Oh those pesky emulsions! Chemists encounter them all the time and they suck big time. What are emulsions? Well, sometimes when a solvent and a murky cloudy water solution are shaken/stirred together, then allowed to separate, they won't always separate back into their two distinct layers. Sometime, such as in the first solvent extraction of Top 10 #2, a gummy looking thick interphase will form between the solvent and water layer. This middle layer/interphase is an emulsion of solvent and aqueous phase that refuses to separate. How does one go about separating the two liquids.
Wait. Time is often all that is needed.
Gently tilt, or rock the container holding this mess a couple of times. This may disrupt the interphase.
Stick a piece of wire or coat hanger into the interphase and whisk lightly.

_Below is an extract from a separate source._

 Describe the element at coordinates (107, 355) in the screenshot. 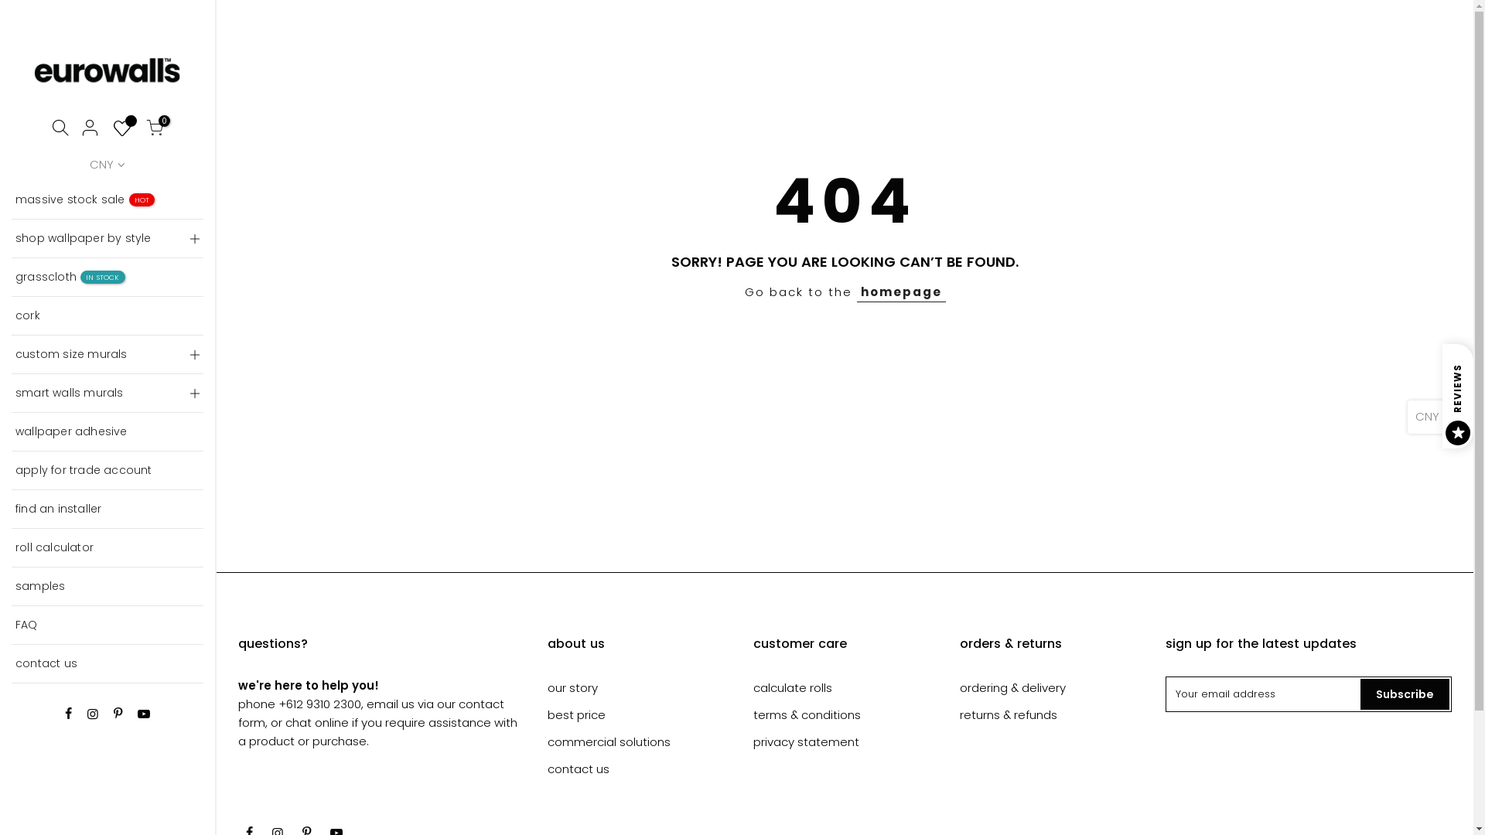

I see `'custom size murals'` at that location.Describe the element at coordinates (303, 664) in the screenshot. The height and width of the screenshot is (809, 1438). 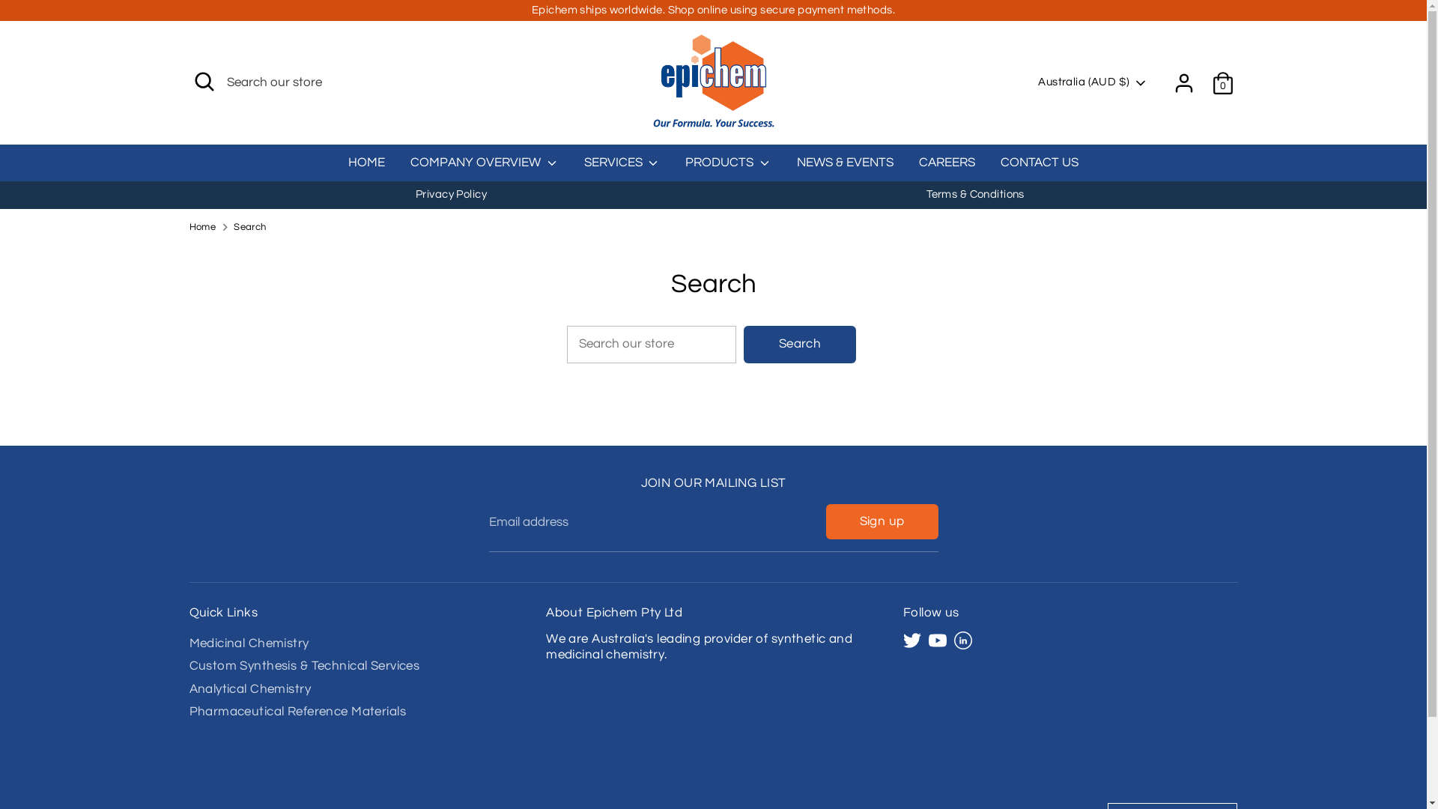
I see `'Custom Synthesis & Technical Services'` at that location.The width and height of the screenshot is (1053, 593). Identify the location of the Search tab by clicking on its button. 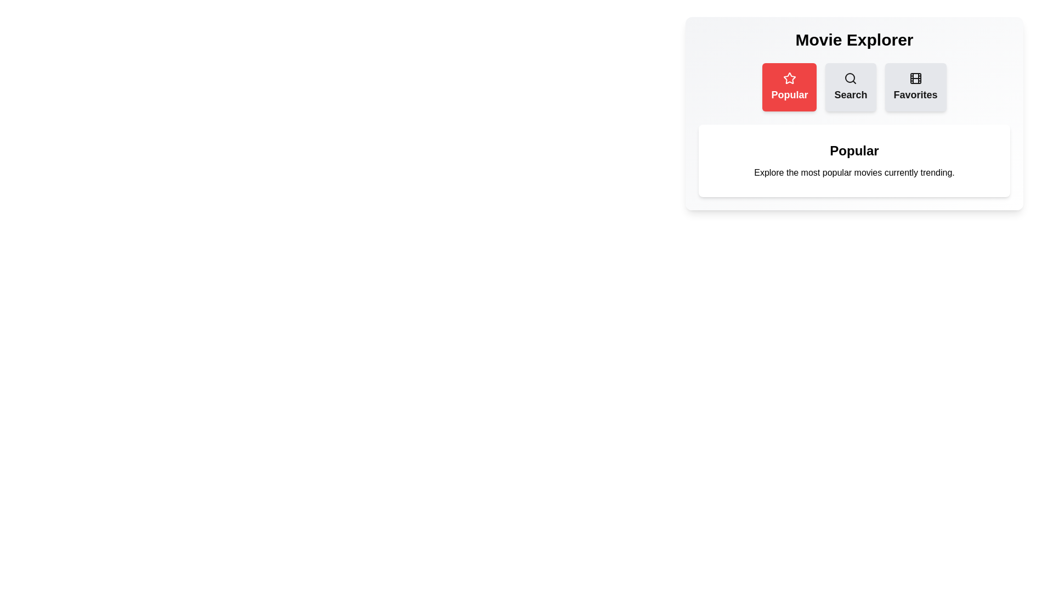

Overwhelm it with solvent. If the interphase won't break then one can add an excess of solvent. This is a way that allows the chemist to say "Screw you!" to the interphase by essentially extracting both it and the water together with as much solvent as necessary to produce a prominent solvent layer.
Low on solvent? The whole "3 layers" mix can be poured through a stainless steel container or wire mesh kitchen strainer to bust up the emulsion.
How professional lab personnel do it: Dump solution into a centrifuge bucket and spin (centrifuge) it at about 1000rpm for 2 minutes. One gets perfect 2 layer separation every time.